Existing ESG data spans three primary categories:

  • Company disclosures: Data direct from companies (mandated or voluntary); quantitative and qualitative. Few stick to the same format or guidelines and few make it machine readable, however.
  • Alternative company data: Unstructured company data (or alternative data) includes data not released through formal company channels; e.g. media reports, NGO reports, geospatial data and more.
  • Third-party data: Third-party data that can include data from either of the above two categories that has been collected, packaged and/or analysed and sold to a data and research provider.
Credit: European Commission, 2021.

UK regulators are also stepping up

In the UK alone, for example, the biggest UK-registered companies and financial institutions are obliged to report a range of climate-related disclosures under rules that became mandatory in April 2022.

Early analysis of these disclosures by the Financial Conduct Authority (FCA) this summer revealed that it had “found some instances where… the disclosures themselves appeared to be very limited in content.

It added: “We are considering these in more detail and may take action…”

The FCA added: “Looking ahead to disclosures for the 2022 reporting period, one example of where these may be particularly useful is in respect of the net zero commitments that companies are making.

“Where you are making net zero commitments, we encourage you to consider the TCFD’s guidance on Metrics, Targets and Transition Plans, and to ensure that your disclosures are not misleading.”

“We remind you of the direction of travel in corporate reporting on climate change and other sustainability matters, as set out in the Government’s Roadmap on Sustainable Investing.
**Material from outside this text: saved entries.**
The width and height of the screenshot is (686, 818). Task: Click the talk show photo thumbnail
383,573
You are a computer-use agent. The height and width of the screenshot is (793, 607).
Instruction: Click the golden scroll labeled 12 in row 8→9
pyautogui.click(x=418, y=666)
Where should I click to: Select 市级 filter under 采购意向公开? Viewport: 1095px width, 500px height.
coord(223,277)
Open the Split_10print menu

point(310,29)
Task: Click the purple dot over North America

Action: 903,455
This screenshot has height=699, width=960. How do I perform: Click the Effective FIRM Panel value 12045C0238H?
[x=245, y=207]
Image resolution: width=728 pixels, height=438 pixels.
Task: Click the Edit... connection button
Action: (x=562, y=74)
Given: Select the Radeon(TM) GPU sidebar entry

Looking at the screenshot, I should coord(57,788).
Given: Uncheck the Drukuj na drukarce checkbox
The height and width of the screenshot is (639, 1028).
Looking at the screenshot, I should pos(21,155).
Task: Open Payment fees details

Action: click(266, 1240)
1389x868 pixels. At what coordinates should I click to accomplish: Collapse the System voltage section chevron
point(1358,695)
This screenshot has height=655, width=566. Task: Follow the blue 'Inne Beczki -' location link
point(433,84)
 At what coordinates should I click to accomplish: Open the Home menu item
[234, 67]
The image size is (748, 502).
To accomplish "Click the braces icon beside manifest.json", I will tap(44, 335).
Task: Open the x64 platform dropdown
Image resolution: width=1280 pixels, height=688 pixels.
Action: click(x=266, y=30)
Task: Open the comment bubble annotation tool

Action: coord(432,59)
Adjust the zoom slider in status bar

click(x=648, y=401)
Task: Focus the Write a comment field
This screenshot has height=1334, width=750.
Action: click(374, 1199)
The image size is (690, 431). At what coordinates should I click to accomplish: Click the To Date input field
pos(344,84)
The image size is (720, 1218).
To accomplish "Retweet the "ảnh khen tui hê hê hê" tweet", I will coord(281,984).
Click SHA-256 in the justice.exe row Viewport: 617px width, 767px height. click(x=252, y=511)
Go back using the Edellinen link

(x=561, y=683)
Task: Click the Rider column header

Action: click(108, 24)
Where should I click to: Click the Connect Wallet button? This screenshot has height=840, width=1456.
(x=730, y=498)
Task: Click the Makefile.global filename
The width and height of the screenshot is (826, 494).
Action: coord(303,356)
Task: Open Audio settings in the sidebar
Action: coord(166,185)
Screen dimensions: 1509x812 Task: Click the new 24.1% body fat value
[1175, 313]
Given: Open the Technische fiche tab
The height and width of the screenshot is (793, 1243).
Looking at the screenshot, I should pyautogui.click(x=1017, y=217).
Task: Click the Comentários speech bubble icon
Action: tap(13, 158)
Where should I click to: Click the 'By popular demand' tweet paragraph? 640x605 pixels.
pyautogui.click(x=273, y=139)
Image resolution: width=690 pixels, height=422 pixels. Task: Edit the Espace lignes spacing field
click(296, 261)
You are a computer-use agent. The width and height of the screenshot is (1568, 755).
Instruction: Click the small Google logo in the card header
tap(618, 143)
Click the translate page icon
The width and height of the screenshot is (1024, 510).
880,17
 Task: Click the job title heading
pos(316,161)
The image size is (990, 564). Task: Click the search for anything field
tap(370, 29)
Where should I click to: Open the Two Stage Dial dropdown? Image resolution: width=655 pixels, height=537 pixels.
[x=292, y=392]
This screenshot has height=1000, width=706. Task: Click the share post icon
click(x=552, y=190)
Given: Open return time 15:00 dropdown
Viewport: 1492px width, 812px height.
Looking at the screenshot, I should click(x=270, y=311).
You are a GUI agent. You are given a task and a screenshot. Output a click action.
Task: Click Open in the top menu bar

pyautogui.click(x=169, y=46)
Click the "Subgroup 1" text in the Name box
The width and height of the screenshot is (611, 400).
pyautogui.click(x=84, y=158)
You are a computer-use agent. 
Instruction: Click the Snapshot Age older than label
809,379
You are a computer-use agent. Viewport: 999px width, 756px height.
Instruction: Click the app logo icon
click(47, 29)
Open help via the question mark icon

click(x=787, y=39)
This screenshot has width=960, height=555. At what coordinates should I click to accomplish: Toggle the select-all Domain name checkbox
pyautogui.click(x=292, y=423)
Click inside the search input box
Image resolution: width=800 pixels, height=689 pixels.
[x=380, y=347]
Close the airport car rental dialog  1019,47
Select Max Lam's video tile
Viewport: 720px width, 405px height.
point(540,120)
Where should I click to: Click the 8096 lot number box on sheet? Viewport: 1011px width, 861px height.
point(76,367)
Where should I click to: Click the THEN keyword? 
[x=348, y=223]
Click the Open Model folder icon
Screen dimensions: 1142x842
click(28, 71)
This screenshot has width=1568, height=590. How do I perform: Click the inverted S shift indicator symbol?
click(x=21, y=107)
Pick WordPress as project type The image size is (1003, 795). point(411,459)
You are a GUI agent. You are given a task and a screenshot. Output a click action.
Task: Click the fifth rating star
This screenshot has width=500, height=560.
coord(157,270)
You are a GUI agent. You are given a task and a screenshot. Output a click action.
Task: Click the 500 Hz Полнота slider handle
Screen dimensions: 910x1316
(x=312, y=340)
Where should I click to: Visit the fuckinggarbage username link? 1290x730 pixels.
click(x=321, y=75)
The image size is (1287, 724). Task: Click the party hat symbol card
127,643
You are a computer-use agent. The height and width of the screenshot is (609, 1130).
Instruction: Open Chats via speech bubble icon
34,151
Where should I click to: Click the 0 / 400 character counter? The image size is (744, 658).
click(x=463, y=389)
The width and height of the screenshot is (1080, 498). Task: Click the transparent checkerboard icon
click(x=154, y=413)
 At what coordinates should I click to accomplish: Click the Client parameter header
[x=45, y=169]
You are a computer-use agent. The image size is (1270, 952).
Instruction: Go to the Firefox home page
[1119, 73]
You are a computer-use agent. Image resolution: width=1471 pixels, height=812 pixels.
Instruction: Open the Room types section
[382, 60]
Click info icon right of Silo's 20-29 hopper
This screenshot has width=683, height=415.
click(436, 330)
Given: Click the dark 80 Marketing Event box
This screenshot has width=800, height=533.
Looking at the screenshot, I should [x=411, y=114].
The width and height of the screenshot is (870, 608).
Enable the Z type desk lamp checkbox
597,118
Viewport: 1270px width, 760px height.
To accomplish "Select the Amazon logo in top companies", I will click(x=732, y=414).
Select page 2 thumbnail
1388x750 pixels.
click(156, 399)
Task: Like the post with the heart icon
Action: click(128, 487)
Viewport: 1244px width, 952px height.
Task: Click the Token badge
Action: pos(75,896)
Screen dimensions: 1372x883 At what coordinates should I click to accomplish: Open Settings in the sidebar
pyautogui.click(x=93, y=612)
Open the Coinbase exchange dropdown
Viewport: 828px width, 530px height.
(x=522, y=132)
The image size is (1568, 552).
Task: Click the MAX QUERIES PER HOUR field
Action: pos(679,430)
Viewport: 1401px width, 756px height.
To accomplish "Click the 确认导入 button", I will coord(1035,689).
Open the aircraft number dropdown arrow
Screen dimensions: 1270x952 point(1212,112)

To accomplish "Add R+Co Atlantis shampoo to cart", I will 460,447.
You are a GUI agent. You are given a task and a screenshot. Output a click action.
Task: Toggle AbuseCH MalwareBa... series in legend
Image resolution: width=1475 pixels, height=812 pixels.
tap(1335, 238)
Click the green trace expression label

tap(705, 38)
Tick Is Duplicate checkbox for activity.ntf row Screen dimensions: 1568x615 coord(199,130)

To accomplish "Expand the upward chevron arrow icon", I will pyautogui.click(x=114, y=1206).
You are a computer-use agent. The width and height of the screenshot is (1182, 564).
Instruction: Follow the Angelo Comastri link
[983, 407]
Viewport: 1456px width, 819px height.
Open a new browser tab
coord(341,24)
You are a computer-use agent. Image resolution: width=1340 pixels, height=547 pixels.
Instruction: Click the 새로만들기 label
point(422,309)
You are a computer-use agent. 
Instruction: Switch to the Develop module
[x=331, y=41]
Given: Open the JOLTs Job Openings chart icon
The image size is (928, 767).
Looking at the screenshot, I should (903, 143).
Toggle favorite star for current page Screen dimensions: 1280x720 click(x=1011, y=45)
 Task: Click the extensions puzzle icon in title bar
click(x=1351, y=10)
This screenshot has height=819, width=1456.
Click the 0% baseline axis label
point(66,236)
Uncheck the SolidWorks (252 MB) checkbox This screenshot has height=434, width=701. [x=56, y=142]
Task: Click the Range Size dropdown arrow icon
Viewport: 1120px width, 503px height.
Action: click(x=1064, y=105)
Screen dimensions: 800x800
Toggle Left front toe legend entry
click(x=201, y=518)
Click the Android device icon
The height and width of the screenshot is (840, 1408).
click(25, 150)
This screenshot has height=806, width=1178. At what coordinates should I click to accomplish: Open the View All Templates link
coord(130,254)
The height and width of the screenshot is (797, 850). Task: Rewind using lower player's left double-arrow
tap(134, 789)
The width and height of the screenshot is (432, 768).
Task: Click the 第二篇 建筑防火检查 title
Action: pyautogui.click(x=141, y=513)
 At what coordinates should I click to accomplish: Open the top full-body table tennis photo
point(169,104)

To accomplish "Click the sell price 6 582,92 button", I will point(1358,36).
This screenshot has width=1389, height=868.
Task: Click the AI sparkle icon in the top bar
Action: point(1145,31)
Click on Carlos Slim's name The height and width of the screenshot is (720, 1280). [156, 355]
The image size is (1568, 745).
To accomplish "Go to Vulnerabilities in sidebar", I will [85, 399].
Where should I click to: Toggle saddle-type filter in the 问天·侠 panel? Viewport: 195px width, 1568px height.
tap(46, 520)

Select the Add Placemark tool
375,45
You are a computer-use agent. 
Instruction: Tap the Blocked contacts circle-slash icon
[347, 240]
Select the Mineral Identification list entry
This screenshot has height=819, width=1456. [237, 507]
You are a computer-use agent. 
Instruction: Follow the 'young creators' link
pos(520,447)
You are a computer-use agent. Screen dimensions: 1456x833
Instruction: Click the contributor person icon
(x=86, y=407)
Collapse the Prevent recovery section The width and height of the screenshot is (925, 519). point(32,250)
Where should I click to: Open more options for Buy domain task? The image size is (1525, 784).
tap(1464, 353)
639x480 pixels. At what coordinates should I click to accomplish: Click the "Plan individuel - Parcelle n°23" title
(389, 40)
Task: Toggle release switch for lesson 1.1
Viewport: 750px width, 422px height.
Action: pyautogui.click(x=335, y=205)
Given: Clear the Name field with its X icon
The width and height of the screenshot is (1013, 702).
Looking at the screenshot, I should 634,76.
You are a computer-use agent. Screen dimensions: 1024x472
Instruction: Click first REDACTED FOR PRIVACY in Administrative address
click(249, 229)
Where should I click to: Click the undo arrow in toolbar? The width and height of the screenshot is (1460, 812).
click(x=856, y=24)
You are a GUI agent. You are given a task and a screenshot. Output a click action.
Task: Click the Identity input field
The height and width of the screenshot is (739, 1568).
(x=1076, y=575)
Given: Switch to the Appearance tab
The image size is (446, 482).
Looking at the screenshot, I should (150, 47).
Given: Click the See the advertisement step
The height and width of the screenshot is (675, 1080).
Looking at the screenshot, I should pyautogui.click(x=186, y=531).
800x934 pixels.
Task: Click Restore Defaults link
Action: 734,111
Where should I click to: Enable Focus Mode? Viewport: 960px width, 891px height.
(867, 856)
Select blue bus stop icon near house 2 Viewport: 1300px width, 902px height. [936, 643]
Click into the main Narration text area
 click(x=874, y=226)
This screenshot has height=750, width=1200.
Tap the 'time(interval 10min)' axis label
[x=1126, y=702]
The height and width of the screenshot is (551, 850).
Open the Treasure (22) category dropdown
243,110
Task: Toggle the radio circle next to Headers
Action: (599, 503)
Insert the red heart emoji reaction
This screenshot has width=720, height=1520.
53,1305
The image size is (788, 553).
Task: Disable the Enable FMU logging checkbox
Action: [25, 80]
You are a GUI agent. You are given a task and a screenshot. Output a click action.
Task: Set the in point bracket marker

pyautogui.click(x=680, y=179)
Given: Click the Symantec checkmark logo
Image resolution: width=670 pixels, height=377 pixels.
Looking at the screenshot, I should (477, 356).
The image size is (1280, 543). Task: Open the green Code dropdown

We intend, subject to our usual public consultation processes and cost benefit analysis, to adapt our regime to reference forthcoming International Sustainability Standards Board (ISSB) standards – so, we strongly encourage you to continue to deepen your familiarity with the TCFD’s recommendations and further improve your internal processes to ensure that you are ready to disclose effectively against the ISSB’s standards once finalised and adopted…”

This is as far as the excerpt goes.